After an outstanding tenure in the Revere school district that began in 1999, Assistant Superintendent of Schools Dr. Josh Vadala is stepping down to take a new position in Peabody.
Vadala, who has been a dedicated teacher and administrator in the system, has been appointed the superintendent of Peabody public schools. He will begin in his new position on July 1.
Vadala, 43, holds undergraduate and master’s degrees from Boston College and received his doctorate in Educational Leadership from UMass/Lowell.
He worked in Revere for the first five years of his career in education. He took a teaching position at Westford Academy for six years before returning to Revere for the past decade. He began in Revere as a math teacher at SeaCoast Academy. In 2010, he became the team chairperson for special education at Revere High School. He was the assistant principal at the Whelan School for five years before serving as acting principal. He has been the assistant superintendent of schools since 2016, working with Supt. of Schools Dr. Dianne Kelly.

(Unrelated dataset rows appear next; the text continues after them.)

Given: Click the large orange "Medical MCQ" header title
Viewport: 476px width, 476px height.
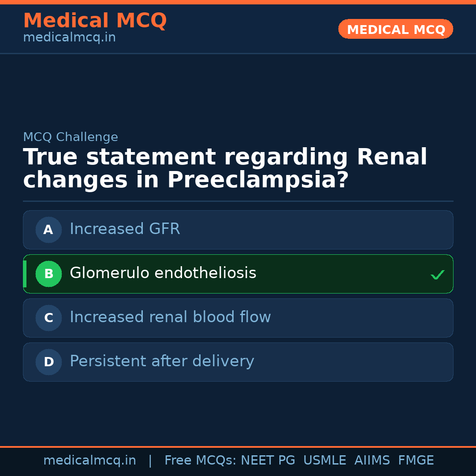Looking at the screenshot, I should point(95,21).
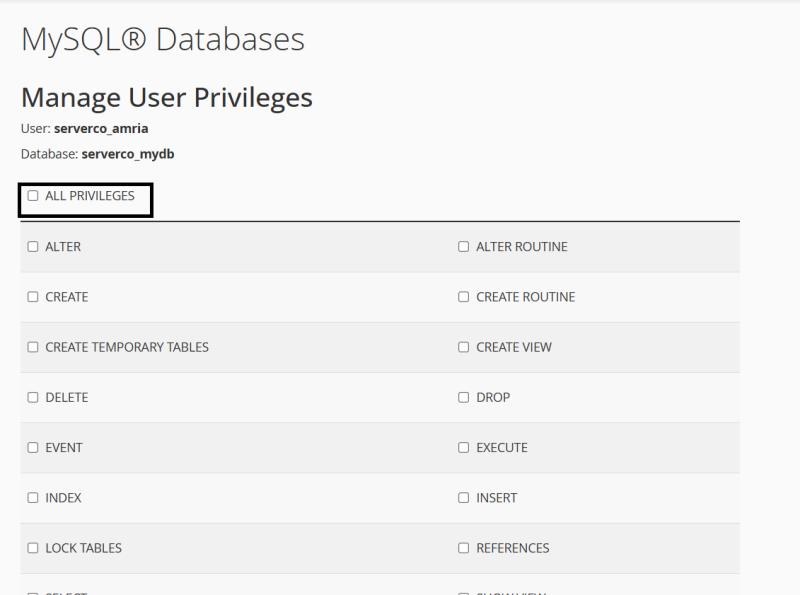Viewport: 800px width, 595px height.
Task: Check the CREATE VIEW option
Action: (463, 347)
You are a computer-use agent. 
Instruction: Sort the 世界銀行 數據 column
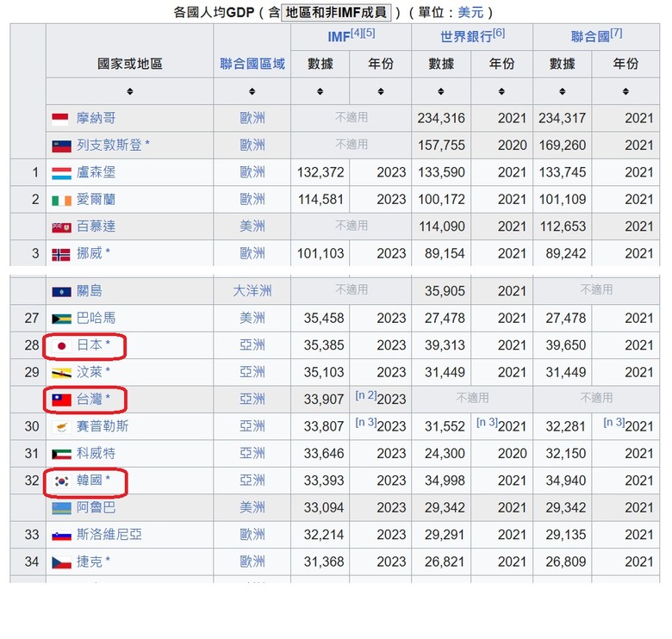tap(441, 91)
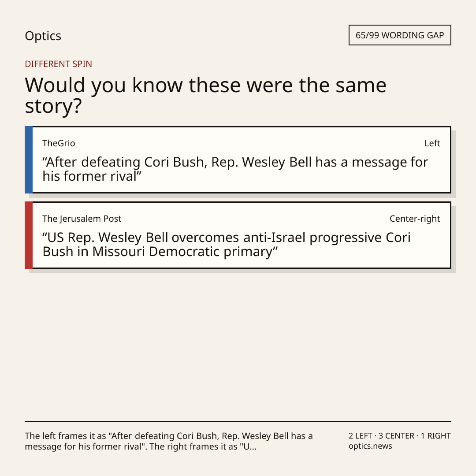Click the Optics logo text
476x476 pixels.
[43, 36]
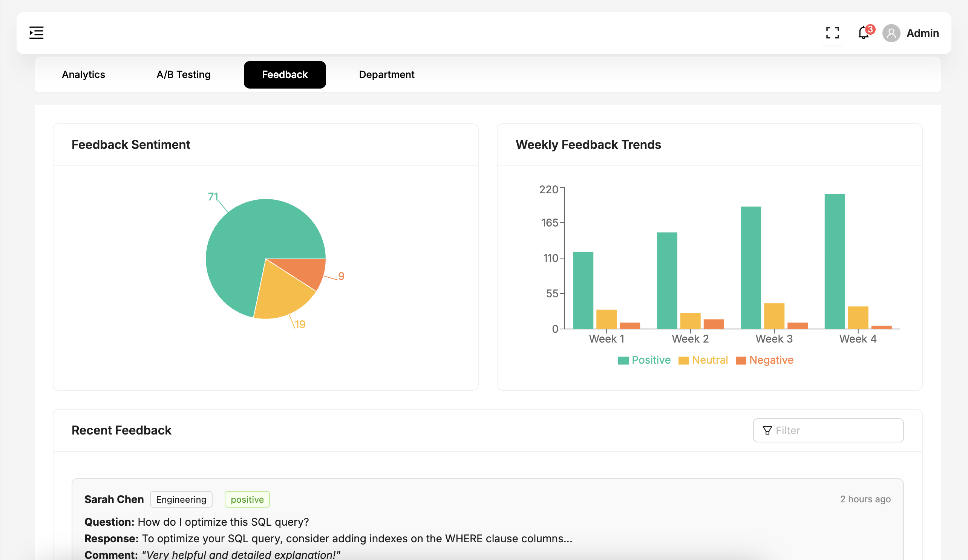Click the Week 4 positive bar

click(834, 261)
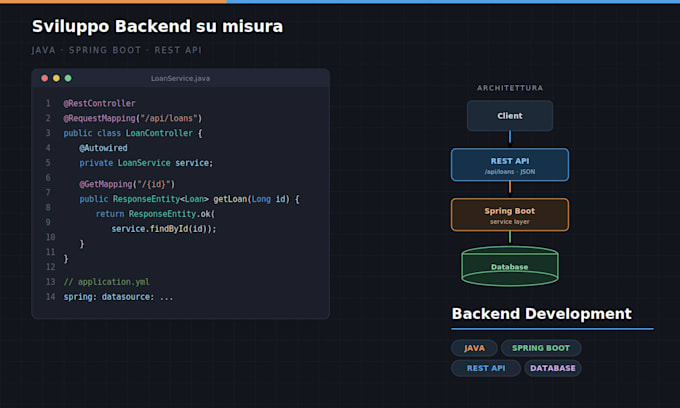Image resolution: width=680 pixels, height=408 pixels.
Task: Click the yellow minimize dot in code window
Action: click(56, 78)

“Dr. Kelly has been an incredible mentor and I’ve just learned so much,” said Vadala. “I’m so fortunate that I’ve been able to learn and grow as a professional. I just can’t say enough about the innovation and the collaboration that happens in Revere. I certainly would not have been prepared to take on the role of superintendent if it wasn’t for the wonderful people that I’ve worked with throughout my career in Revere.”
Dr. Kelly, who with Vadala and other administrators has maintained Revere’s status as a national model for urban school districts, praised her colleague’s contributions to the school system.
“We are very sad to see Dr. Vadala but he is more than ready for his next step in his career,” said Dr. Kelly. “He has been an incredible influence on the Revere Public Schools throughout his tenure here. From Seacoast to the Whelan to special education programs across the district, Dr. Vadala has shaped our programs and helped focus our work around the individual needs of students. His expertise will be missed but we are thankful that we will still be able to call on him as a colleague, a neighbor, and a friend.”
Vadala said the current COVID-19 global pandemic that has closed Revere schools for year has made it an unusual ending to his career in the city.
“It certainly has been unusual, but I think the teachers and administrators in Revere have just been incredible during this whole pandemic,” said Vadala. “We’ve been getting things done daily through virtual means, whether it’s Zoom or email and other conferencing, and our teachers and administrators have been so great supporting our families, our students, and each other and I can’t say enough about this city.
“And Mayor Arrigo and his staff have been incredible. They have been a great partner and worked so well together,” continued Vadala. “It’s really a model the way they collaborate between police and fire and the first responders and the city with the school district. It’s really one cohesive model.”
Vadala said what’s really impressive about the Revere school district “is the collaboration that happens between the teachers and the administration – they’ve just really had a longstanding tradition from Carol Tye to Paul Dakin to Dianne Kelly as the superintendents – they’ve really set the stage of this culture of collaboration, culture of high expectations, and really supporting teachers and administrators to work together and have everybody on the same page working to do what’s best for kids. Having that consistency and longevity in that transition has really helped put Revere on the map as far as education goes.”
Vadala also credited the Revere athletic program for “incredible fall and winter seasons.”
Vadala will preside over a Peabody school system that has 6,000 students attending eight elementary schools, one middle school, and one comprehensive high school.
“I’m really excited but it’s bittersweet for me,” said Vadala. “I feel like I grew up in Revere as a professional. I started right out of college at 22. I’m very grateful for all the relationships I built with not only the staff, but with the families and the community. I feel I came in not really knowing anyone in Revere and I was just embraced by all the people in the city. I will always be grateful for my time in Revere. I will cherish the friendship and the relationships I had along the way.”
Vadala and his wife, Courtney, have lived in Peabody for 10 years. They have three daughters, Ryleigh, Addison, and Kamryn, who are students in the Peabody elementary schools and participate in sports.